There are many ways to write a good Results analysis. To get a feel for how a data analysis is written as a Results section in a scientific paper, take a look at the results section in a variety of published science research reports such as those provided in your lab's Sakai site Reference folder. In this folder you will find valuable information on how to format figures/ tables with proper legends and the basics of how to write about data.
Results Section: Data Analysis with Figure(s)/Table(s) Rubric- 20 points
| || At or Above Standard || Below Standard || Possible|
| Table(s) and/or Figure(s) well designed to illustrate conclusions. Included all crucial information that allows the figure or table to make the main points visually and to “stand alone”: novice reader does not need to read the narrative or the legend to see the data’s main meaning. All data adequately identified; correct units included; labeling appropriate.
|| Figure(s) or table(s) not well designed to illustrate main points visually, clearly, or in most direct and simple way or missing essential information needed for understanding.
|| Figure legend is below figure & includes a number. Table # & title is above table, legend info below. Tables numbered sequentially, independent of figure numbers. All legends include all essential information and no unnecessary detail about how data shown was generated. Figure or table title gives the main point of the figure or table. Body of legend does not summarize main conclusions or include other material more appropriate for the narrative data analysis. All data adequately identified and parameters, ambiguous symbols or terms defined.
|| Missing figure or table#, title, or legend. Legend (or title) is in wrong place or does not include appropriate numbering. Missing information about how data was generated. Missing part or all of key to symbols/ colors or other ambiguous information.

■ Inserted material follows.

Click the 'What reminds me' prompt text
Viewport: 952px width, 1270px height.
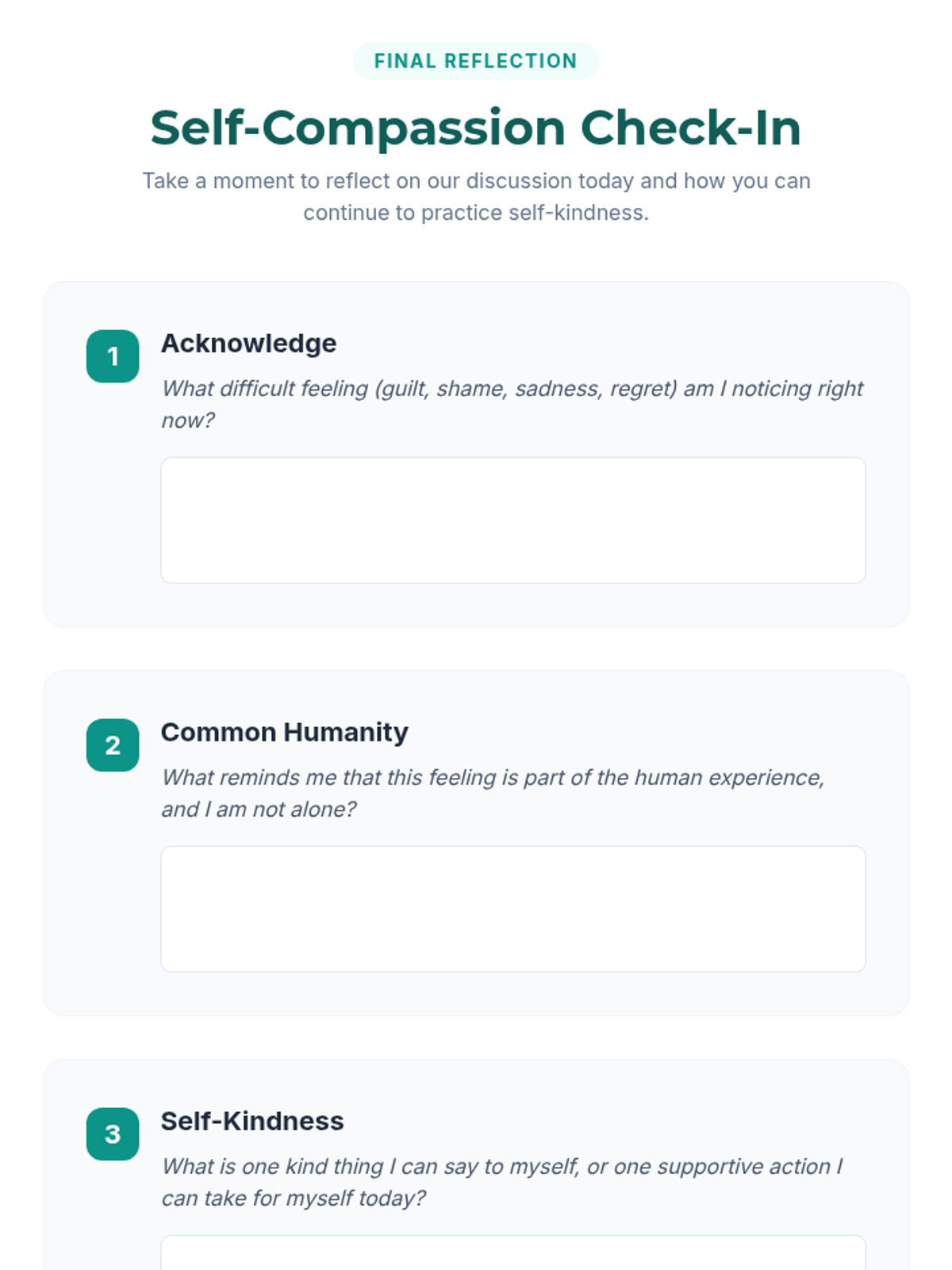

Missing part or all crucial information that helps the figure or table to “stand alone”. Legend includes unimportant detail or includes a summary of the findings that is more appropriate for the narrative portion of the data analysis.
| Data Analysis
|| Narrative is structured appropriately: begins with a concise description of topic, experimental goals and experimental design. Narrative references figures & tables directly and describes key findings accurately, concisely and clearly & includes only relevant information. Data analysis is thorough and leads incrementally & clearly to appropriate conclusions to experimental question and addresses topic’s goals. Conclusions, where possible, are clearly stated. Analysis is understandable to an audience unfamiliar with topic and principles used in the experimental design.
|| Narrative doesn't begin with an appropriately concise description of the experimental goals and experimental design. Narrative omits key findings, describes the data inaccurately or unclearly, includes irrelevant information, or is repetitive. Narrative fails to give appropriate conclusions to the experimental questions or fails to show how the experimental data allow the conclusions. Specific figure and table numbers for data that support conclusions is not cited in the narrative. Data analysis requires background knowledge that general audience may not have. Conclusions missing.